▶ [Directions for this task]
The expected output is every entry, copied exactly.

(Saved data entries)
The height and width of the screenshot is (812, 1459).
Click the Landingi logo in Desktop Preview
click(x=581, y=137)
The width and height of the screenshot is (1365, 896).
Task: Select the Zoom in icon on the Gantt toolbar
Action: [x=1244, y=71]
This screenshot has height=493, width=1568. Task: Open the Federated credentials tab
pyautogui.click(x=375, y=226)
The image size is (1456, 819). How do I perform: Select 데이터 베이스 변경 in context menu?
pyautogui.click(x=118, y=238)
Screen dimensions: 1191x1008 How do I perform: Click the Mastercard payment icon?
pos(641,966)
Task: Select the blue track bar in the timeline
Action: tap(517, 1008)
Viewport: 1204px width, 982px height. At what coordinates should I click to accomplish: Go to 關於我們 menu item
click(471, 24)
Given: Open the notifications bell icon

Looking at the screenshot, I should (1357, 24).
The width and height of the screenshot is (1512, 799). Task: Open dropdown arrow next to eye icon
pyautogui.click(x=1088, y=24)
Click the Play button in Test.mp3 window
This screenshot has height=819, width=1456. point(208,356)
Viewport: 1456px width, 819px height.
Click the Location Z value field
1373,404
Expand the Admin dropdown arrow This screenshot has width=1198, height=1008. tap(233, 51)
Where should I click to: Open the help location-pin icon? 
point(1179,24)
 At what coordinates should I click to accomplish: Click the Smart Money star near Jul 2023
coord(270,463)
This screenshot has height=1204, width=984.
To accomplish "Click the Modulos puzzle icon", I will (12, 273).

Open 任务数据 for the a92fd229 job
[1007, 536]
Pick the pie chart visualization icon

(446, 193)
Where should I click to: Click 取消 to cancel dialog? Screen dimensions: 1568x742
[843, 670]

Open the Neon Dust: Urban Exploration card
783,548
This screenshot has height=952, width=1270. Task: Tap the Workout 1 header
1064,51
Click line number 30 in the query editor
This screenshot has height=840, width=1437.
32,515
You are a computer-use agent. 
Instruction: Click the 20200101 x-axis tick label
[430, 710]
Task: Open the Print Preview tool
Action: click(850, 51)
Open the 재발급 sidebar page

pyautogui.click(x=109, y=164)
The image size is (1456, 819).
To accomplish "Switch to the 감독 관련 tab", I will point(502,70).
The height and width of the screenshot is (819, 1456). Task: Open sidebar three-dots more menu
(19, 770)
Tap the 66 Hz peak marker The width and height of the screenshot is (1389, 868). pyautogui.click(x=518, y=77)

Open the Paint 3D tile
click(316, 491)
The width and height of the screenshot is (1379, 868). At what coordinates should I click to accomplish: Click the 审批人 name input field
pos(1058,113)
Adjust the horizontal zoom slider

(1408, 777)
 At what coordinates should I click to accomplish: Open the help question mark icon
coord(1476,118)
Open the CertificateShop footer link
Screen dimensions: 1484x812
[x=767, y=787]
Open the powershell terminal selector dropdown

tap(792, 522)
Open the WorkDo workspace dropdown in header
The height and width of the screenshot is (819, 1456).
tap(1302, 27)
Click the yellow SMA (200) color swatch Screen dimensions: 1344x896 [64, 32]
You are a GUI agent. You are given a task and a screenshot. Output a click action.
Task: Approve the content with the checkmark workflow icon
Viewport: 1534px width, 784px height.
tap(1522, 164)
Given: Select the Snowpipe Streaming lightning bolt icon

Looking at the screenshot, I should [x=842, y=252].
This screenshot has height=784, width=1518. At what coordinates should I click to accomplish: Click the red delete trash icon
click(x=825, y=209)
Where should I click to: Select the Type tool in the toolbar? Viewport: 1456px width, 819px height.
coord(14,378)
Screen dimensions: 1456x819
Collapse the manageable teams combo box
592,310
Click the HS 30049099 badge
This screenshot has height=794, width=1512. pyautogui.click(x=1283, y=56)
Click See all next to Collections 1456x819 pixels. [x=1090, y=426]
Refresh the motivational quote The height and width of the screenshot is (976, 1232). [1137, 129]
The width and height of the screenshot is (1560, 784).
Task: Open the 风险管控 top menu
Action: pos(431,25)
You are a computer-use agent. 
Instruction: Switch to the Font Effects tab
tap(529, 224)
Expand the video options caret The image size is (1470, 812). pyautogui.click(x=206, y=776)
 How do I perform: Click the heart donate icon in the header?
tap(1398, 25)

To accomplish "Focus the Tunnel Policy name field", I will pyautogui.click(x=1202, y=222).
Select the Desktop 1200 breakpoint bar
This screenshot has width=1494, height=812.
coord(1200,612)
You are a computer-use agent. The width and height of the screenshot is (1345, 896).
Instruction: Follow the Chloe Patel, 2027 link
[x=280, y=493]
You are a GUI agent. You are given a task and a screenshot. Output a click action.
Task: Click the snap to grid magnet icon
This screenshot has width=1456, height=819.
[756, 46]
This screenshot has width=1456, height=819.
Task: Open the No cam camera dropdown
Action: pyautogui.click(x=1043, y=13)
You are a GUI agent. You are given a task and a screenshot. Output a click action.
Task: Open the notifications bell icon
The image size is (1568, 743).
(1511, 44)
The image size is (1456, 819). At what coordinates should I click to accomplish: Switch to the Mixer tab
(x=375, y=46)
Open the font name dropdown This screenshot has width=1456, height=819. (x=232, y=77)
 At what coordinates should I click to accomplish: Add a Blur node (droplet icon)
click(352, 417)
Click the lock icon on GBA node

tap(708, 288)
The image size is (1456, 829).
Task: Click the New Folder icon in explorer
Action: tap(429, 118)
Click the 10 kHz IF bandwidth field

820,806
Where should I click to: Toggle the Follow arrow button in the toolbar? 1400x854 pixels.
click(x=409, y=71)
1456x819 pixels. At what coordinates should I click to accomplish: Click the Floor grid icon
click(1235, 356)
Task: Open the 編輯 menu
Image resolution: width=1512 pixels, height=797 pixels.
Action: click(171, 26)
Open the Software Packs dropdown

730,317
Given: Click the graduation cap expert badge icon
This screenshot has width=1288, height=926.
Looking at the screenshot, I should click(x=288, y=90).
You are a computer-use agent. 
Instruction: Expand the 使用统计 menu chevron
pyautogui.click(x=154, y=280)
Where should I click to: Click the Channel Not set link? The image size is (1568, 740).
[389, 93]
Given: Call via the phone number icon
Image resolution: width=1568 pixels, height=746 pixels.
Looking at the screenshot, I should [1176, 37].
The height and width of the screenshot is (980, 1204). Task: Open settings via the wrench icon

▶ [Output of the exercise]
The height and width of the screenshot is (812, 1459).
Click the Landingi logo in Desktop Preview
click(x=581, y=137)
The width and height of the screenshot is (1365, 896).
Task: Select the Zoom in icon on the Gantt toolbar
Action: [x=1244, y=71]
This screenshot has height=493, width=1568. Task: Open the Federated credentials tab
pyautogui.click(x=375, y=226)
The image size is (1456, 819). How do I perform: Select 데이터 베이스 변경 in context menu?
pyautogui.click(x=118, y=238)
Screen dimensions: 1191x1008 How do I perform: Click the Mastercard payment icon?
pos(641,966)
Task: Select the blue track bar in the timeline
Action: tap(517, 1008)
Viewport: 1204px width, 982px height. At what coordinates should I click to accomplish: Go to 關於我們 menu item
click(471, 24)
Given: Open the notifications bell icon

Looking at the screenshot, I should (1357, 24).
The width and height of the screenshot is (1512, 799). Task: Open dropdown arrow next to eye icon
pyautogui.click(x=1088, y=24)
Click the Play button in Test.mp3 window
This screenshot has height=819, width=1456. point(208,356)
Viewport: 1456px width, 819px height.
Click the Location Z value field
1373,404
Expand the Admin dropdown arrow This screenshot has width=1198, height=1008. tap(233, 51)
Where should I click to: Open the help location-pin icon? 
point(1179,24)
 At what coordinates should I click to accomplish: Click the Smart Money star near Jul 2023
coord(270,463)
This screenshot has height=1204, width=984.
To accomplish "Click the Modulos puzzle icon", I will (12, 273).

Open 任务数据 for the a92fd229 job
[1007, 536]
Pick the pie chart visualization icon

(446, 193)
Where should I click to: Click 取消 to cancel dialog? Screen dimensions: 1568x742
[843, 670]

Open the Neon Dust: Urban Exploration card
783,548
This screenshot has height=952, width=1270. Task: Tap the Workout 1 header
1064,51
Click line number 30 in the query editor
This screenshot has height=840, width=1437.
32,515
You are a computer-use agent. 
Instruction: Click the 20200101 x-axis tick label
[430, 710]
Task: Open the Print Preview tool
Action: click(850, 51)
Open the 재발급 sidebar page

pyautogui.click(x=109, y=164)
The image size is (1456, 819).
To accomplish "Switch to the 감독 관련 tab", I will point(502,70).
The height and width of the screenshot is (819, 1456). Task: Open sidebar three-dots more menu
(19, 770)
Tap the 66 Hz peak marker The width and height of the screenshot is (1389, 868). pyautogui.click(x=518, y=77)

Open the Paint 3D tile
click(316, 491)
The width and height of the screenshot is (1379, 868). At what coordinates should I click to accomplish: Click the 审批人 name input field
pos(1058,113)
Adjust the horizontal zoom slider

(1408, 777)
 At what coordinates should I click to accomplish: Open the help question mark icon
coord(1476,118)
Open the CertificateShop footer link
Screen dimensions: 1484x812
[x=767, y=787]
Open the powershell terminal selector dropdown

tap(792, 522)
Open the WorkDo workspace dropdown in header
The height and width of the screenshot is (819, 1456).
tap(1302, 27)
Click the yellow SMA (200) color swatch Screen dimensions: 1344x896 [64, 32]
You are a GUI agent. You are given a task and a screenshot. Output a click action.
Task: Approve the content with the checkmark workflow icon
Viewport: 1534px width, 784px height.
tap(1522, 164)
Given: Select the Snowpipe Streaming lightning bolt icon

Looking at the screenshot, I should [x=842, y=252].
This screenshot has height=784, width=1518. At what coordinates should I click to accomplish: Click the red delete trash icon
click(x=825, y=209)
Where should I click to: Select the Type tool in the toolbar? Viewport: 1456px width, 819px height.
coord(14,378)
Screen dimensions: 1456x819
Collapse the manageable teams combo box
592,310
Click the HS 30049099 badge
This screenshot has height=794, width=1512. pyautogui.click(x=1283, y=56)
Click See all next to Collections 1456x819 pixels. [x=1090, y=426]
Refresh the motivational quote The height and width of the screenshot is (976, 1232). [1137, 129]
The width and height of the screenshot is (1560, 784).
Task: Open the 风险管控 top menu
Action: pos(431,25)
You are a computer-use agent. 
Instruction: Switch to the Font Effects tab
tap(529, 224)
Expand the video options caret The image size is (1470, 812). pyautogui.click(x=206, y=776)
 How do I perform: Click the heart donate icon in the header?
tap(1398, 25)

To accomplish "Focus the Tunnel Policy name field", I will pyautogui.click(x=1202, y=222).
Select the Desktop 1200 breakpoint bar
This screenshot has width=1494, height=812.
coord(1200,612)
You are a computer-use agent. The width and height of the screenshot is (1345, 896).
Instruction: Follow the Chloe Patel, 2027 link
[x=280, y=493]
You are a GUI agent. You are given a task and a screenshot. Output a click action.
Task: Click the snap to grid magnet icon
This screenshot has width=1456, height=819.
[756, 46]
This screenshot has width=1456, height=819.
Task: Open the No cam camera dropdown
Action: pyautogui.click(x=1043, y=13)
You are a GUI agent. You are given a task and a screenshot. Output a click action.
Task: Open the notifications bell icon
The image size is (1568, 743).
(1511, 44)
The image size is (1456, 819). At what coordinates should I click to accomplish: Switch to the Mixer tab
(x=375, y=46)
Open the font name dropdown This screenshot has width=1456, height=819. (x=232, y=77)
 At what coordinates should I click to accomplish: Add a Blur node (droplet icon)
click(352, 417)
Click the lock icon on GBA node

tap(708, 288)
The image size is (1456, 829).
Task: Click the New Folder icon in explorer
Action: tap(429, 118)
Click the 10 kHz IF bandwidth field

820,806
Where should I click to: Toggle the Follow arrow button in the toolbar? 1400x854 pixels.
click(x=409, y=71)
1456x819 pixels. At what coordinates should I click to accomplish: Click the Floor grid icon
click(1235, 356)
Task: Open the 編輯 menu
Image resolution: width=1512 pixels, height=797 pixels.
Action: click(171, 26)
Open the Software Packs dropdown

730,317
Given: Click the graduation cap expert badge icon
This screenshot has width=1288, height=926.
Looking at the screenshot, I should click(x=288, y=90).
You are a computer-use agent. 
Instruction: Expand the 使用统计 menu chevron
pyautogui.click(x=154, y=280)
Where should I click to: Click the Channel Not set link? The image size is (1568, 740).
[389, 93]
Given: Call via the phone number icon
Image resolution: width=1568 pixels, height=746 pixels.
Looking at the screenshot, I should [1176, 37].
The height and width of the screenshot is (980, 1204). Task: Open settings via the wrench icon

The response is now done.